Oggi De Magistris, riferendosi al caso Penati dice che Bersani e il suo ristretto cerchio non poteva non sapere. Il titolista della Repubblica tramuta in “il PD non poteva non sapere”. Che è cosa ben diversa e destituita di logico fondamento solo se si pensa a cosa è un grande partito. Dico questo a detrimento del titolista perchè accomuna nel suo giudizio (che pesa sull’opinione pubblica) l’azione di pochi o tanti dirigenti con le centinaia di migliaia di attivisti, iscritti ed elettori che sicuramente “non potevano sapere”. Personalmente penso che persone che stavano vicino a Penati sapevano di ciò che faceva. Senza per questo volere dire o insinuare che la sua azione sia stata in parte truffaldina o delittuosa. Saranno il dibattimento processuale e le eventuali sentenze passate in giudicato a stabilirlo.

Berlinguer aveva ragione quando, trent’anni fa, denunciava il dilagare nel paese di una questione morale che investiva le forze allora al governo. Aveva ragione anche nel sostenere che la dirittura morale degli uomini della sinistra era più solida. Ricordo allora che ognuno di noi, militante nel partito, si impegnava allo spasimo per dare il meglio secondo principi e idee ben solide.

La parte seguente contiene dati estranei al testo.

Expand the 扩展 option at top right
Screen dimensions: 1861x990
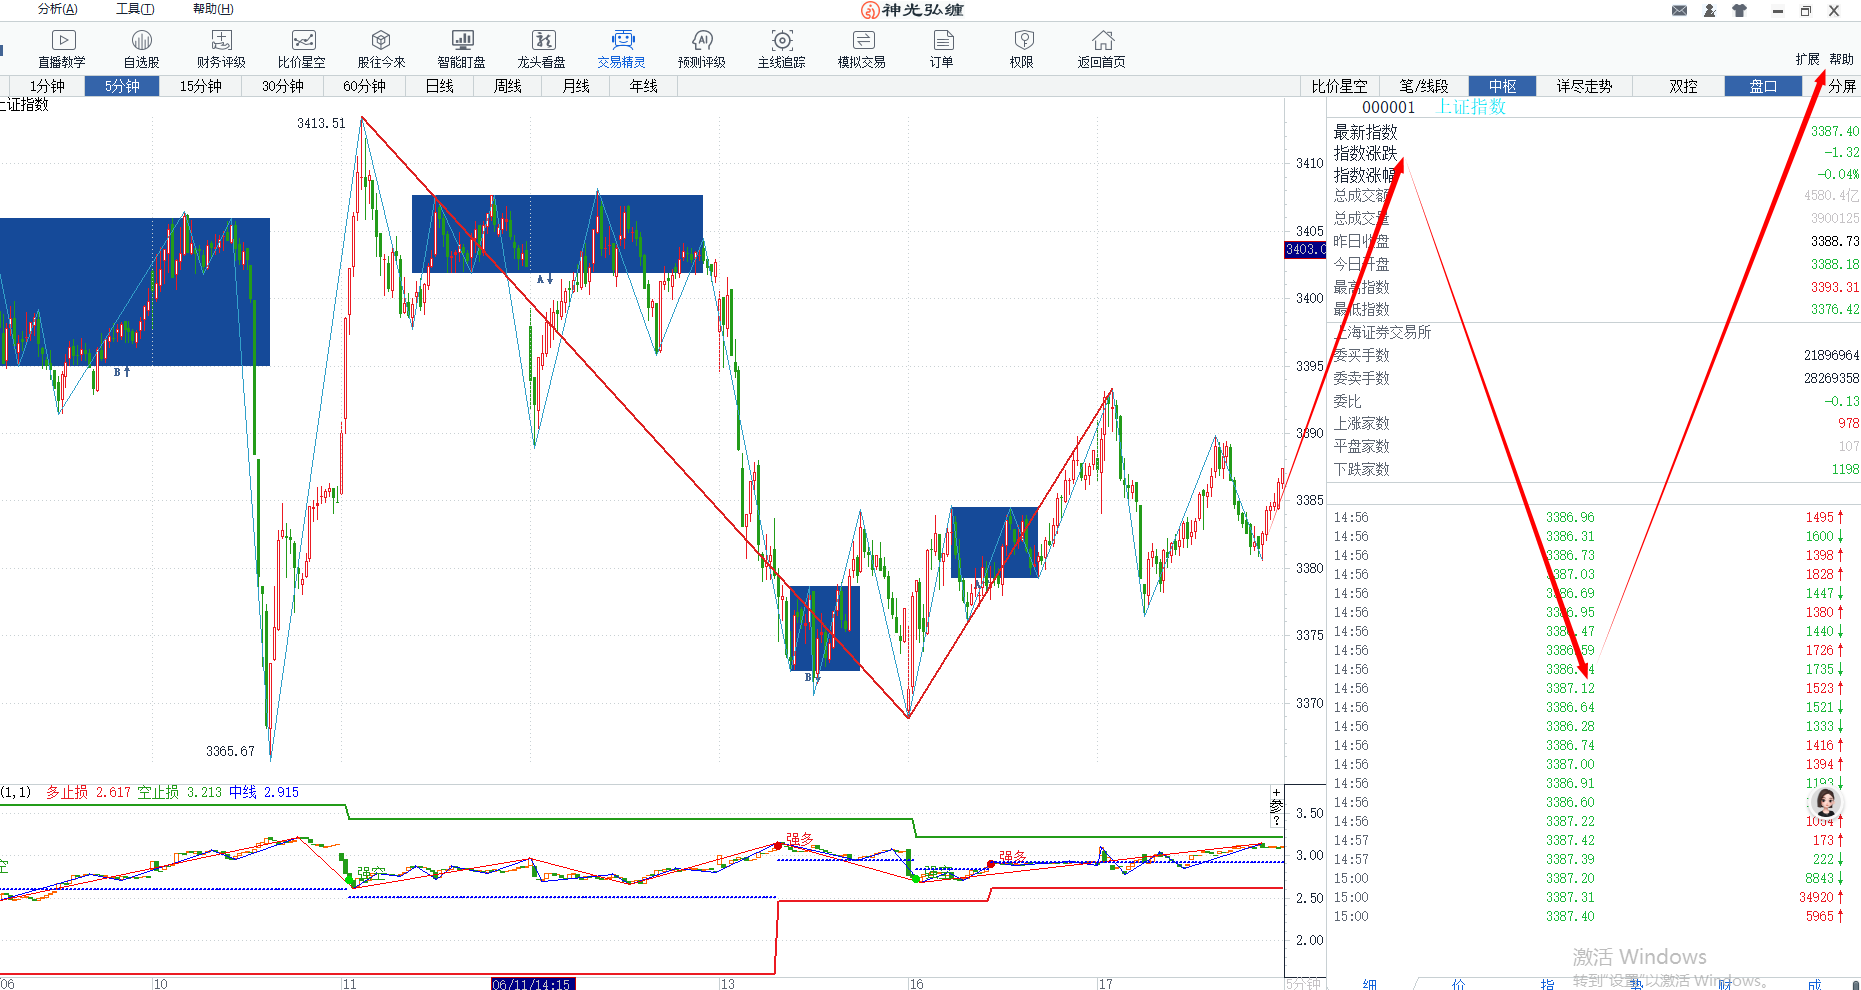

C’era uno spirito di emulazione, direi quasi una gara, per dimostrare con i fatti, quindi con l’impegno, con la passione, con la tenacia, con la capacità e il sapere, che eravamo meglio “degli altri”. Oggi purtroppo le cose sono cambiate. Anche settori non marginali della sinistra sono stati contaminati dalla politica degli affari. Ma ciò che più preoccupa è stato il farsi largo del malaffare, della ricerca del tornacconto personale, della tutela degli interessi particolari, della ricerca del potere per il potere.

La questione morale dentro la sinistra e nel Pd è un problema politico non più eludibile. Credo ci sia estesa consapevolezza, ma che questa tardi a tradursi in dibattito e decisioni conseguenti. Vedo bene che i casi eclatanti sono trattati in modo adeguato (Penati), pur con qualche opacità (Tedesco). Il problema vero però è quello di abbassare l’asticella della moralità  e fare in modo che il corpo grosso del partito sia chiamato a fare i conti con questo tema. Per fare ciò bisogna avere il coraggio di discutere senza remore, federazione per federazione, circolo per circolo questo tema. Chiamare con un lavoro di lunga lena i gruppi dirigenti, gli amministratori a relazionare le proprie azioni con i principi e a verificarne o meno la congruenza. Con l’obbiettivo di agire sulle difformità. Un’operazione, ampia, non moralistica, di tipo culturale da cui fare discendere rinnovati comportamenti. Avremo il coraggio di fare questo?